Does your organization function in silos?
Chances are that as your marketing department focuses on a new vertical, sales actively grow the current accounts. In contrast, customer success struggles across various verticals, trying to provide a personalized customer experience.
While each of these departments' functions is inherently different, their objectives should be consistent; otherwise your company might work itself out of business quickly by stretching its valuable resources in multiple directions at once.
Introducing cross-functional teams promotes cohesion across the company, optimizing your efforts to accomplish goals faster with minimal waste.
Read on to learn what is the meaning of the agile term "cross-functional team", how it works, its benefits, and examples for companies looking to grow with speed and agility.
What Is a Cross-Functional Team?
A cross-functional team is a group that consists of people from various functional areas of an organization, such as product, marketing, customer success, and sales.
These people sometimes belong to their department and cross-functional team, but an organizational structure can also consist solely of cross-functional team individuals.
Typically, cross-functional teams exist long-term.

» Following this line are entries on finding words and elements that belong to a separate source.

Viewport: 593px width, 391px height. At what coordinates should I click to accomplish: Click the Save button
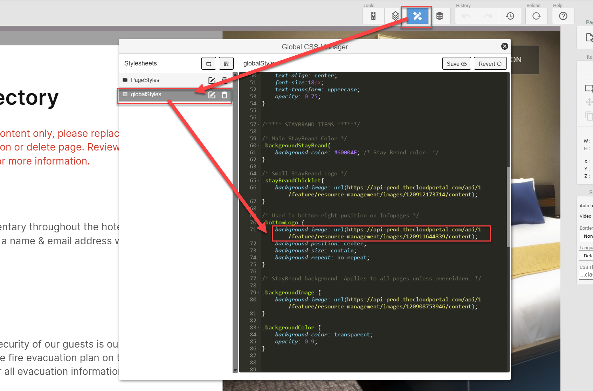point(456,64)
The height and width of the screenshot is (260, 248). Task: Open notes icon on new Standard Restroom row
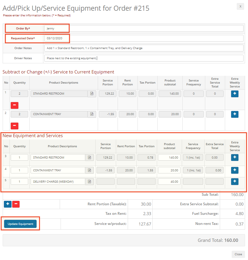click(89, 158)
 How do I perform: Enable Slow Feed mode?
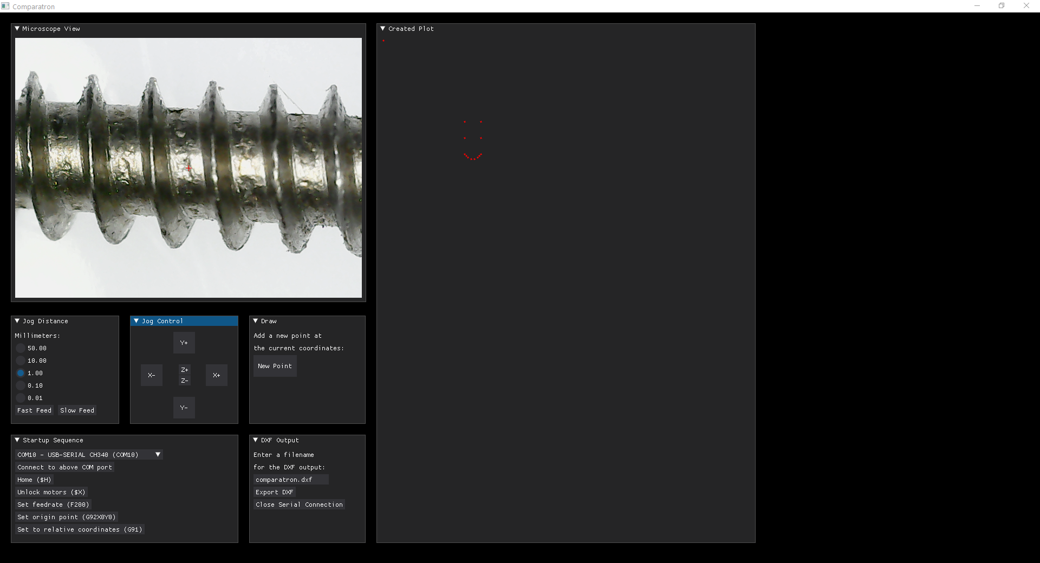[x=76, y=410]
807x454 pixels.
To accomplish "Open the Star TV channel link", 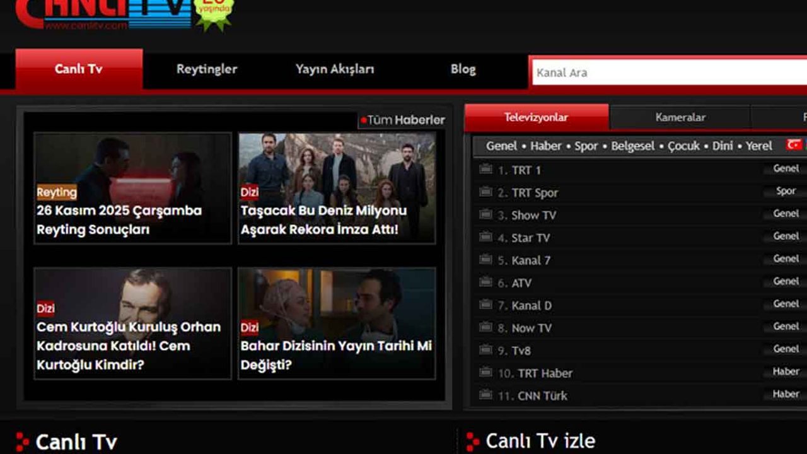I will (530, 238).
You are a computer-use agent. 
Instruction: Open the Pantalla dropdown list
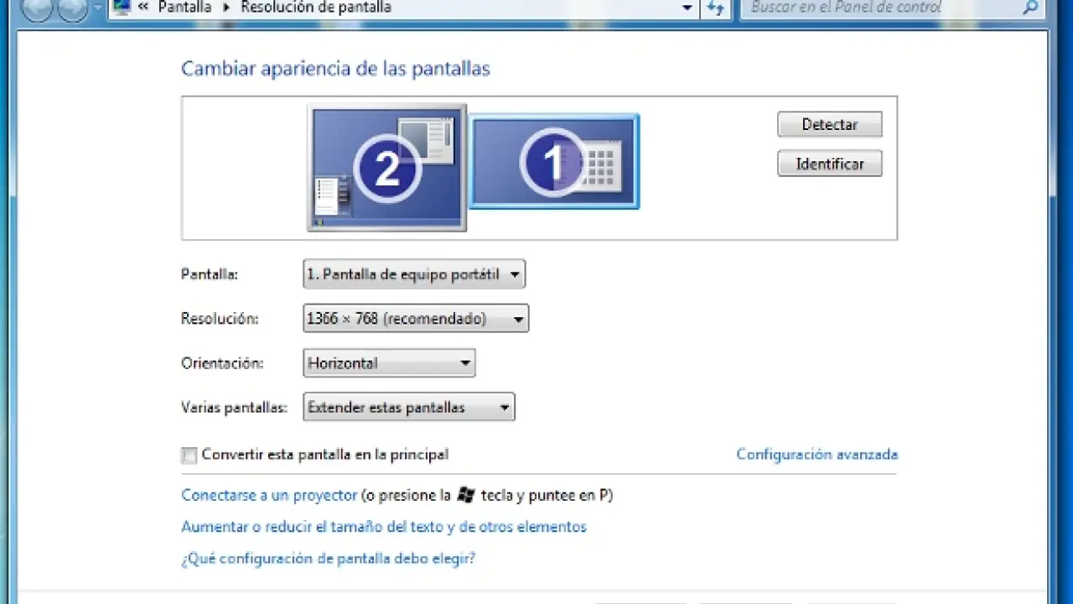click(414, 274)
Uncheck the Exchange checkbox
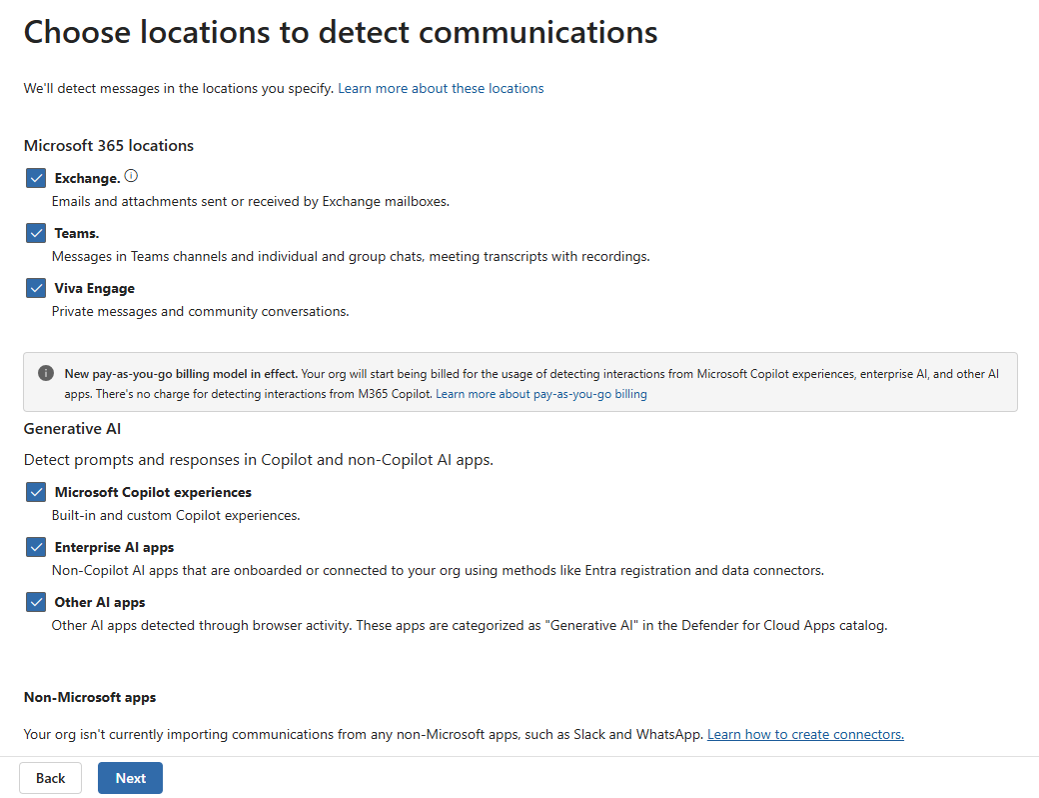1039x798 pixels. (37, 178)
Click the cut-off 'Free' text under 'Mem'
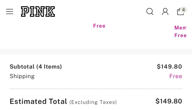192x110 pixels. tap(180, 35)
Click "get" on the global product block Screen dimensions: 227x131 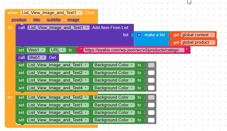pos(176,42)
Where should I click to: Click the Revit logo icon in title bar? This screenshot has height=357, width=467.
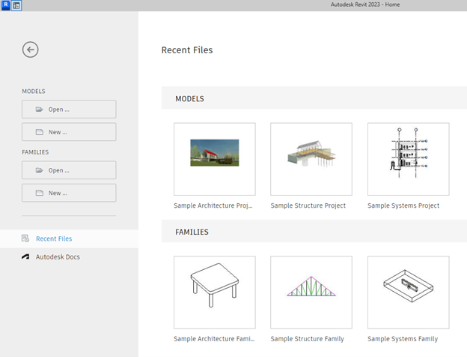5,5

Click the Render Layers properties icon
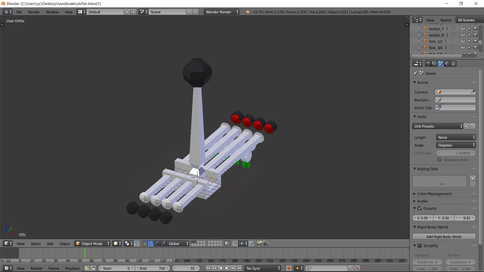[434, 64]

However, the company can also assemble them to meet specific goals and complete specific projects.
For instance, a member from the marketing department may help the sales department appeal to new leads for the latest product release, and a representative from logistics can keep track of what's working and what isn't. Also, these diverse skills can enhance the effectiveness of your Agile software development framework.
In short, members of cross-functional teams leverage their unique expertise for driving success for the entire team.

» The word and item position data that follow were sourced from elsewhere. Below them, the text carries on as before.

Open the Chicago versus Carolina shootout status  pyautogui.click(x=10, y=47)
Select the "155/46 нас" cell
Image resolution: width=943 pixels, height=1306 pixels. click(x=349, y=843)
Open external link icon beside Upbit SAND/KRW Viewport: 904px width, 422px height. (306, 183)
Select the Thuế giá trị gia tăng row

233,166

Benefits of Being a Cross-Functional Team
Cross-functional team companies are quickly replacing conventionally siloed departments. With opportunities for innovation, improved speed and organization, and more flexibility, it's no wonder that the World Economic Forum report (2020) found cross-functional team collaboration to be a critical leadership skill in 2020.
Here are some benefits of cross-functional teams:
Innovation and Insight
When people with unique perspectives and skill sets collaborate and connect, creativity thrives.
This cross-functionality transforms the typical 'group thinking' and motivates ideas to flow in from different ends of the company, making it easier to make improvements and detect issues within the value stream.
Furthermore, learning from team members who have different strengths and motives broadens the entire group's perspective and improves problem-solving skills. All these help with innovative and clever solutions that might have never surfaced if the members continued to work in siloed teams.
Collaborative Culture
Cross-functional teams create a collaborative culture for members of different departments to achieve a collective objective.
Shared decision-making, frequent team building, and implementation of a standard language bridge the gaps among siloed teams and foster a more inclusive and cooperative company culture.
Enhanced Leadership Skills
One of the other great benefits of cross-functional team collaboration is that it allows individual employees to direct the project.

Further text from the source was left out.